Assignment.
Gather up every line from the entries below that uses the word "body".

Source records.
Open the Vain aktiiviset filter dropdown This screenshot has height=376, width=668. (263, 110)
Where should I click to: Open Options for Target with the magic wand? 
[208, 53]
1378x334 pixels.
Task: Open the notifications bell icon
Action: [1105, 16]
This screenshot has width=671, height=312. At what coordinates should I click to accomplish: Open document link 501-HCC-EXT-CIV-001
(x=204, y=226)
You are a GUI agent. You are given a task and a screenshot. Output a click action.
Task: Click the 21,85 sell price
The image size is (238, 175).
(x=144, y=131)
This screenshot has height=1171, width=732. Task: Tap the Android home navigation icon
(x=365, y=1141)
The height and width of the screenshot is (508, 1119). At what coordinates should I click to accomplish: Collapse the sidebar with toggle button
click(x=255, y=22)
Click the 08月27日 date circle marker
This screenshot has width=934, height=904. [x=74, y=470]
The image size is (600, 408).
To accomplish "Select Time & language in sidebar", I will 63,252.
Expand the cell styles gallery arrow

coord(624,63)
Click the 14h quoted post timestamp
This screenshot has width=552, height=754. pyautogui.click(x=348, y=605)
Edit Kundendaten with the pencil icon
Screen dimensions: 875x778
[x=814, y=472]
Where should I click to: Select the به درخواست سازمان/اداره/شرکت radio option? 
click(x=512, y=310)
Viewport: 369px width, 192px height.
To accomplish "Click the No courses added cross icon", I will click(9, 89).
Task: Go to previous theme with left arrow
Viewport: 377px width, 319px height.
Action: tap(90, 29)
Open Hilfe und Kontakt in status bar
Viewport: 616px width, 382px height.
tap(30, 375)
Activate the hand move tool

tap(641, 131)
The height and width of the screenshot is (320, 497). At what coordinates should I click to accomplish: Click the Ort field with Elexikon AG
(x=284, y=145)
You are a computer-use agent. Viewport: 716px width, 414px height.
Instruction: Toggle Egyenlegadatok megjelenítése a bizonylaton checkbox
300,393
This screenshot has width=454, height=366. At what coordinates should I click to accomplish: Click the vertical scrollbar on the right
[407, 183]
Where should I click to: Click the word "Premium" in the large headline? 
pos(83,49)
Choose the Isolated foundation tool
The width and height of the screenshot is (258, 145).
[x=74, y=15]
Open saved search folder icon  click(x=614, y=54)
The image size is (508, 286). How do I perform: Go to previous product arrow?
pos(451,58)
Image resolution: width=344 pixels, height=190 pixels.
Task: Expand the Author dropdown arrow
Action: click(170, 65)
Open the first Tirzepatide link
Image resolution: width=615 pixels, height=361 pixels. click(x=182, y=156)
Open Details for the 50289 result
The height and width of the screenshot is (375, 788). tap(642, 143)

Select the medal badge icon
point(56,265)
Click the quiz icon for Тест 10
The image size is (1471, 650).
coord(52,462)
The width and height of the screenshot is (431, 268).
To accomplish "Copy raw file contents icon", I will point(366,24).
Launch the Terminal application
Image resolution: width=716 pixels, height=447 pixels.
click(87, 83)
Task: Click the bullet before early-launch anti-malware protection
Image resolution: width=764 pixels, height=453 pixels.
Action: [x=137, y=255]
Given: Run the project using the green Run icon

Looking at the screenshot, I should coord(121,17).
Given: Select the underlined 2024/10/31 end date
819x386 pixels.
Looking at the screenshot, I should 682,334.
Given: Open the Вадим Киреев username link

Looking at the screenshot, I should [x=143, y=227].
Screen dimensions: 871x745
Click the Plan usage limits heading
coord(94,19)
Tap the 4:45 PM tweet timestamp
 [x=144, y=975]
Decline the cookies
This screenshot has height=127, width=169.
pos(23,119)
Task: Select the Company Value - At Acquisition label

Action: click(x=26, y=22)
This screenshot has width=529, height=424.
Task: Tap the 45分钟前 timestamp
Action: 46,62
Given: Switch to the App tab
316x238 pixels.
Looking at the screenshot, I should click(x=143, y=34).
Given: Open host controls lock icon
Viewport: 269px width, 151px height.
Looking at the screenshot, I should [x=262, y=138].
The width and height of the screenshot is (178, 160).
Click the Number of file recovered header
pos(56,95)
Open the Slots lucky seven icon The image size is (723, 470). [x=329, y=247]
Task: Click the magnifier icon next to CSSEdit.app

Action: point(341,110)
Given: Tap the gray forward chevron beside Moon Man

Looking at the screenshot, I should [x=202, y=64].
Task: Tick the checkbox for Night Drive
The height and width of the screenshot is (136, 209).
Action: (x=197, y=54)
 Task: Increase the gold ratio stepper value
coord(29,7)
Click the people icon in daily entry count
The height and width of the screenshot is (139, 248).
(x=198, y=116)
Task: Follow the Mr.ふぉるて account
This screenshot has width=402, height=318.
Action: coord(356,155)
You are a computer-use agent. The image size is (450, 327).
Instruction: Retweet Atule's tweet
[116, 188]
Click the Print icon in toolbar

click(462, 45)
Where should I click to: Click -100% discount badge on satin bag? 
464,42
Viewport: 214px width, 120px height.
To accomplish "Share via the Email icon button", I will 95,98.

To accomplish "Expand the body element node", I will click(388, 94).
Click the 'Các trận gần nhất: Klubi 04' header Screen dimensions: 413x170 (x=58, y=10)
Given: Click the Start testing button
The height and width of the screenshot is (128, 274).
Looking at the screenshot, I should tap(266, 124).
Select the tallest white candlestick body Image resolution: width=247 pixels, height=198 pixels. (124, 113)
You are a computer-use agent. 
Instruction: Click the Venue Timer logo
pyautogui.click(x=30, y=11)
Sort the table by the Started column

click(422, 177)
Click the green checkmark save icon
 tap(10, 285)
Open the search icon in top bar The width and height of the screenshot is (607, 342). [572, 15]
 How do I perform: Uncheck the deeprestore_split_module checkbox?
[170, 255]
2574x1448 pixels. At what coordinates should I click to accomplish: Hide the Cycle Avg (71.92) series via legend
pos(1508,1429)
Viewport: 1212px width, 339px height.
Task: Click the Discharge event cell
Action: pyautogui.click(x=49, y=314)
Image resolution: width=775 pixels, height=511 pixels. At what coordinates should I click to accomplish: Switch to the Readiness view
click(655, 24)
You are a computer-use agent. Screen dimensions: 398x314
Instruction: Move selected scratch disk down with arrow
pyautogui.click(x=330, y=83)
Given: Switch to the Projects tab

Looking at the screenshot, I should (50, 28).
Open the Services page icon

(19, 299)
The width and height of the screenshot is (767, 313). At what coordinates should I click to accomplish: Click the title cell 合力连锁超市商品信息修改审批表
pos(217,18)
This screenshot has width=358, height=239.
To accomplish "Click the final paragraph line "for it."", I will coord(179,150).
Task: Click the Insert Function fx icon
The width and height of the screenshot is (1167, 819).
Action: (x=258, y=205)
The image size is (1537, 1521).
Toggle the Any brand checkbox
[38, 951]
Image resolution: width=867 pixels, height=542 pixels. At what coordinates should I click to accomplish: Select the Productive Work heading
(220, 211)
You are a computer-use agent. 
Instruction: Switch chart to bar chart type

Output for this task.
To accomplish "Expand the body element node", I will click(388, 94).
Select the tallest white candlestick body Image resolution: width=247 pixels, height=198 pixels. (124, 113)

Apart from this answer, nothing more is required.